The legal profession once again dominates a league table of 75 employers doing the most to improve social mobility - occupying four spots in the top 10.
International firm Baker McKenzie leads the latest Social Mobility Employer Index in fifth place. It is joined in the top 10 by magic circle firm Linklaters (9) and international firm Bryan Cave Leighton Paisner (10).
Also on the list are: DWF (16), DLA Piper (18), Herbert Smith Freehills (19), the Honourable Society of the Inner Temple (26), Freeths (27), Scottish firm Brodies (28), Allen & Overy (32), CMS (33), Clifford Chance (37), Slaughter and May (40), RPC (47), Shoosmiths (48), Eversheds Sutherland (49), Mayer Brown (51), Pinsent Masons (52), Dentons (57), HFW (59), Hogan Lovells (60), Burges Salmon (63), Freshfields Bruckhaus Deringer (64), and Simmons & Simmons (69).
At seventh place, the Ministry of Justice is the highest-ranking government department, beating the Department for Work & Pensions (29), HM Treasury (43), the Home Office (54), the Cabinet Office (61) and the Department for Digital, Culture, Media & Sport.
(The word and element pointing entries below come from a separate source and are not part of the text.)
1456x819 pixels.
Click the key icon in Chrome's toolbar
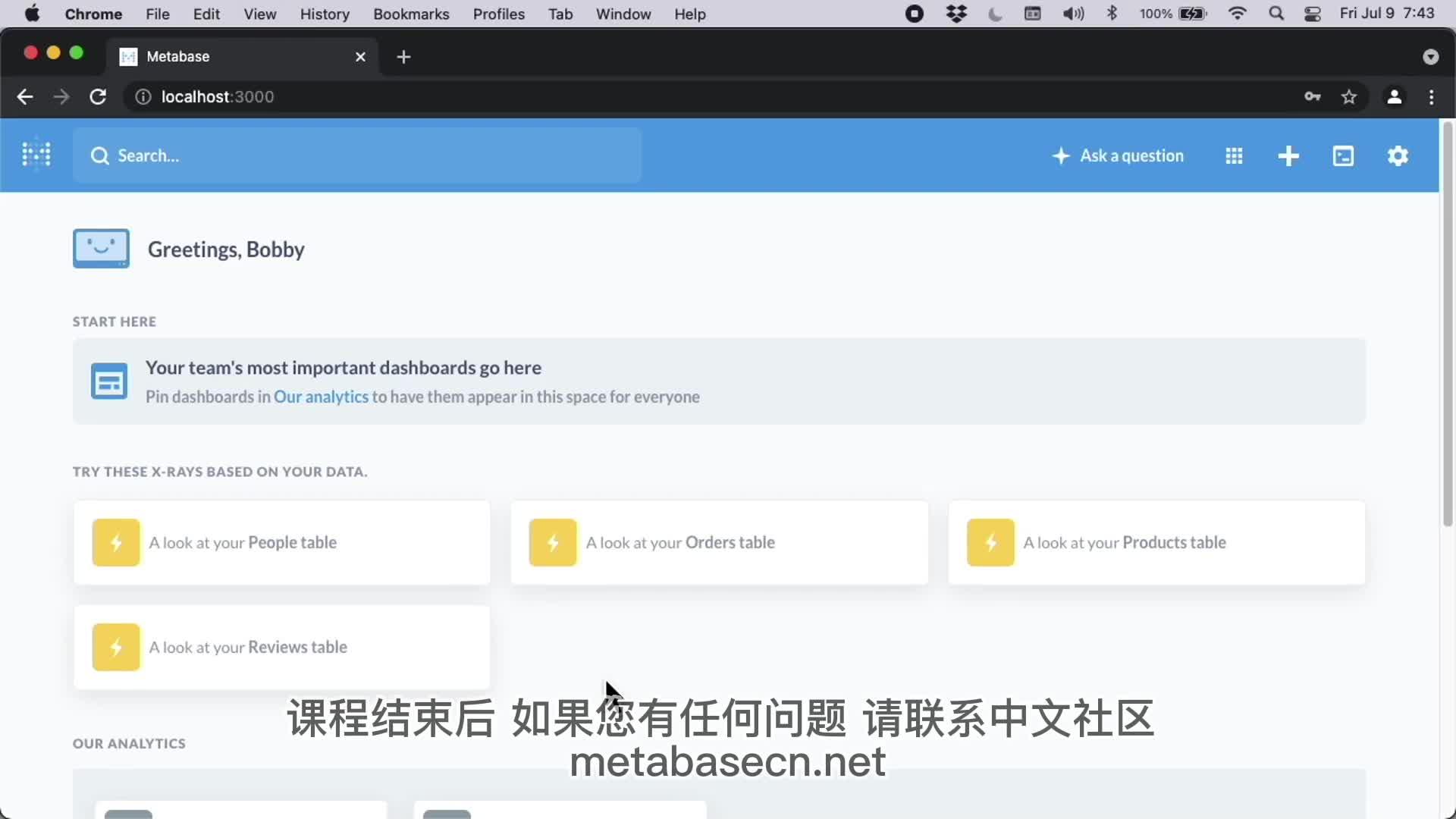click(1313, 96)
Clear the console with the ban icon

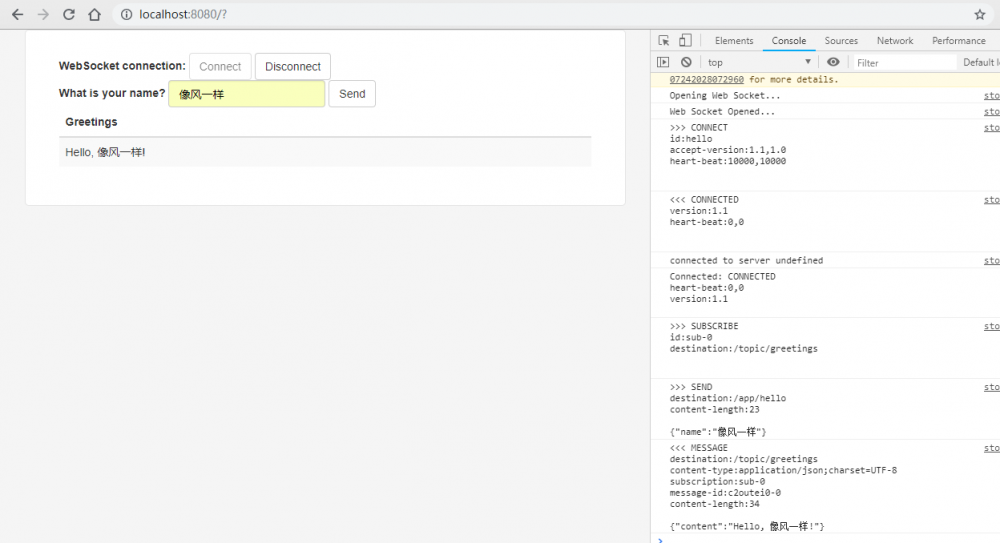(x=686, y=62)
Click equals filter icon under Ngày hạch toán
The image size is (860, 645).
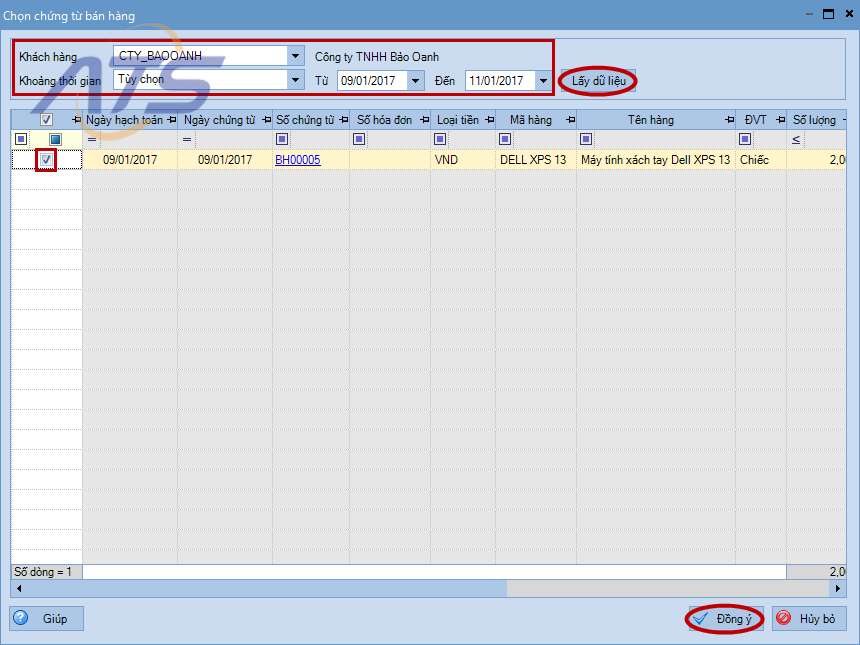92,139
The Crown Prosecution Service occupies the 62nd spot.
The index was created by the Social Mobility Foundation, which ranks employers on the actions they are taking to ensure they are open to accessing and progressing talent from all backgrounds.
The foundation says just over a quarter of the employers on the list have social mobility targets. While 45% of applications to all the employers on the index comes from the 24 Russell Group universities, 84% of hires at law firm come from those universities.
Former cabinet minister Alan Milburn, chair of the foundation, said: 'Social mobility is becoming a cause for more and more of our country's top employers. When politics is weak, society needs to be strong - so it is welcome a growing number of employers are stepping up to the plate. They recognise the need to open their doors to a wider pool of talent both to address growing public concerns about unfairness and to reap the business benefits from having more diverse workforces. The onus is now on all of our country's top employers to do the same.'
The list suggests the profession is making great strides on social mobility - however, progress is still lacking in certain areas. A landmark study of social inclusion published earlier this year showed that the senior judiciary remains the most socially exclusive of all professions. The judiciary has acknowledged that more needs to be done to recruit from the broadest pool of talent and unveiled a pre-application judicial education programme.